Greensboro Project Space
Website: www.GreensboroProjectSpace.com
Role: Previous Director
Collaborators: Lawrence Jenkens, and various faculty, MFA, and BFA students in the School of Art at the University of North Carolina, Greensboro
When: July 2016 - Now
Greensboro Project Space Annual Reports:
Who We Are
Created by the School of Art at the University of North Carolina at Greensboro, Greensboro Project Space (GPS) is an off-campus contemporary art center in Downtown Greensboro that acts as a bridge between students and faculty in the School of Art, and the Greensboro community. Half of our programs are by School of Art students and faculty, and half are split between a diverse range of communities and artists off-campus, and on-campus.
Off-Campus
Our off-campus location plays a key role in expanding accessibility to the arts. We invite students and faculty of UNCG, Greensboro community members, and the worldwide community, to connect and collaborate. GPS acts as a space for students to have critical dialogue that is in context to people and issues outside of our university. We also act as a neutral space and home-base for the community-engaged initiatives that the university has created. Not only does GPS act as a site for engagement, but it actively helps facilitate connections between a variety of partner organizations, community members, educators, and students.
Interdisciplinarity
Each year around half of the programs at Greensboro Project Space (GPS) are by students and faculty in the School of Art, and half are split between local artists, community members, and organizations, and non-School of Art UNCG Departments, Colleges, Schools, and Offices at UNCG.

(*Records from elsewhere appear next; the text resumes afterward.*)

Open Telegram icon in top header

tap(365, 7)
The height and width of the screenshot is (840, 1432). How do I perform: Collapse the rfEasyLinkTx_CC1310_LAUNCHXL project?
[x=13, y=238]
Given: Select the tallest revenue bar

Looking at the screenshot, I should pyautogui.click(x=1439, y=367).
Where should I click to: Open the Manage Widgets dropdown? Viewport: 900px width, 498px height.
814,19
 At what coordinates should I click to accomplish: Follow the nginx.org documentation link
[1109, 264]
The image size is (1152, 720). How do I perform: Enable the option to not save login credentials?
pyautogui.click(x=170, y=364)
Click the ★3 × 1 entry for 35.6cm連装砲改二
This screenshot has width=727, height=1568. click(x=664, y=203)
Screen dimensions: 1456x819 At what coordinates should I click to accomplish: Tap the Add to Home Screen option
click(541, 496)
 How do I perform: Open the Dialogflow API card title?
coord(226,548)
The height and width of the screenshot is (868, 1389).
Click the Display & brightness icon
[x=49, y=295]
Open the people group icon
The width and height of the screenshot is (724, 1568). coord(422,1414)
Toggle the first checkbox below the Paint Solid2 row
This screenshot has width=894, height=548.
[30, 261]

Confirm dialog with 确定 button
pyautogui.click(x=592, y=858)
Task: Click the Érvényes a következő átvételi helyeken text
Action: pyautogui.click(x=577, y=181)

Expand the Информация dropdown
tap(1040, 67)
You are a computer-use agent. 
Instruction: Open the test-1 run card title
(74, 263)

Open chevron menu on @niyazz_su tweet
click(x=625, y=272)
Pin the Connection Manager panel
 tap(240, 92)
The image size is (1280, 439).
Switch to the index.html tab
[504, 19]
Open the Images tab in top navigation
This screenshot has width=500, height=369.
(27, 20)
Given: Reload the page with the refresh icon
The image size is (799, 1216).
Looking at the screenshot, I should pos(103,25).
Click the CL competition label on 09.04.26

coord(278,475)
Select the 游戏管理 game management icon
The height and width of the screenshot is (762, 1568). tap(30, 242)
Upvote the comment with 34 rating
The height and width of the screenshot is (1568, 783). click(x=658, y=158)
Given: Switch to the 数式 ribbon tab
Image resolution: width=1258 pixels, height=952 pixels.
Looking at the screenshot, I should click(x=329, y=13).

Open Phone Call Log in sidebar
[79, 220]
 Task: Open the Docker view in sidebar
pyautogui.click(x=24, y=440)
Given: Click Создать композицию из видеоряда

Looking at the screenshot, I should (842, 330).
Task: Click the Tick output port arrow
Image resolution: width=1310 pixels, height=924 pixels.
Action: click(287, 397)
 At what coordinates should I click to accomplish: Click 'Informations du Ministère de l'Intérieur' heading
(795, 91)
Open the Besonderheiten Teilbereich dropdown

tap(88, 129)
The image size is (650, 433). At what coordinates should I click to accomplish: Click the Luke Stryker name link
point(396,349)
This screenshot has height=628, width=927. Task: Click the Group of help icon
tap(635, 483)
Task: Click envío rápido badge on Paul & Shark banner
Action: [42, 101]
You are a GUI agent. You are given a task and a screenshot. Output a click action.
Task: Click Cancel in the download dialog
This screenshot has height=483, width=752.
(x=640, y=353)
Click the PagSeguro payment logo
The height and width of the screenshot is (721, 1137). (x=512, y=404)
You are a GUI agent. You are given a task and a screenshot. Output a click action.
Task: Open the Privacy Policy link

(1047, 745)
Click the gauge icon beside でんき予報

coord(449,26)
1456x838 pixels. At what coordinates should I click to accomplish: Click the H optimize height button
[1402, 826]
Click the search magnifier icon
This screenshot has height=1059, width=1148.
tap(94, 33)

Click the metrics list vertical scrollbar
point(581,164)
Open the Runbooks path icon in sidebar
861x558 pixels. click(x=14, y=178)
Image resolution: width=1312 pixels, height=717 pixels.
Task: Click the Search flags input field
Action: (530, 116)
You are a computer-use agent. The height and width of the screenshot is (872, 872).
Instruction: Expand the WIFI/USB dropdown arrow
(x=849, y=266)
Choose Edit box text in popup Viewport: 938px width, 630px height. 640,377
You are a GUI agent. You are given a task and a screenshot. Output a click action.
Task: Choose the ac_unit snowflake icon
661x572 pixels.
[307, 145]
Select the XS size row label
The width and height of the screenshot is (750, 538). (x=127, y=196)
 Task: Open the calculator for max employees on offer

While GPS was created to connect UNCG School of Art students to communities off-campus, there are many communities on-campus that students don’t regularly engage with. Because of this, there has been a large emphasis on inviting other departments, colleges, schools, and offices at UNCG to use GPS as a public and creative platform. Through this, GPS acts as a space for School of Art students to interact with people, communities, and ideas outside of their physical and conceptual surroundings resulting in an increased amount of interdisciplinarity and collaboration within their experiences at UNCG. This initiative creates opportunities and space for School of Art students to build larger creative communities outside of their own department, and for them to grow their artistic practice by engaging with interdisciplinary concepts and principles which are integral to being a successful and fulfilled artist. This also allows the Greensboro community to get a unique window into the creative endeavors of a variety of programs at the university.
Never (Fully) Booked
At GPS we consistently strive to be never fully booked for students who want to utilize the space. We pursue this by primarily hosting shorter exhibits, leveraging strategic programming by intentionally overlapping and connecting exhibits and performances, separating our space in unique ways, and providing off-site exhibition spaces. In fiscal year 2019 we hosted 96 unique programs, average 1.5 programs per week. Students respond to what is happening in the world and need a place to create art in response now, not later. This initiative encourages students to take risks, experiment, embrace their spontaneous nature, and use GPS as a public laboratory to work out their ideas in real time and space.
Opening-Up Process
We have found that opening up process is a great way for the public to engage more with art. When they can see everything that surrounds the work, whether through overt physical process or programs that uncover different facets of the methodology or techniques, they feel more invested in the finished project or program. The opening up of one’s process is almost always a step out of the box for those involved, and it creates a vulnerable, more tangible experience for the audience. It brings art and artist to a relatable level for those with little experience or interest.
Social Practice
At GPS, we think of social practice not as a separate genre, but as a framework to view and experience a variety of artistic and non-artistic encounters. We create access into our content through a heavy dose of curatorial and educational programs, aligning our curatorial methodology with a lense of social practice. This is done in collaboration with the artists and the efforts of our student-led staff. We find it important that in creating new ways for the public to interact with our content, we add to the discourse and canon of socially engaged art.
Tools
GPS believes in offering students and artists tools to help facilitate community engagement. Some of these tools include:
+The City Billboard: A text-only, artist driven billboard on the roof of our building that students, visiting artists, and community members can use to reach the 30,000 who drive by our building each day.
+GPS Kiosks: Freestanding structures that are put in public space. They can show images, videos, or audio, and act as a way to connect the community to the GPS programs.
+Art Truck: A gallery inside of an outfitted moving truck to do mobile, community-facing projects.
+GPS Correspondents: People around the world become experimental journalists for GPS, connecting Greensboro to diverse people and places outside of our city.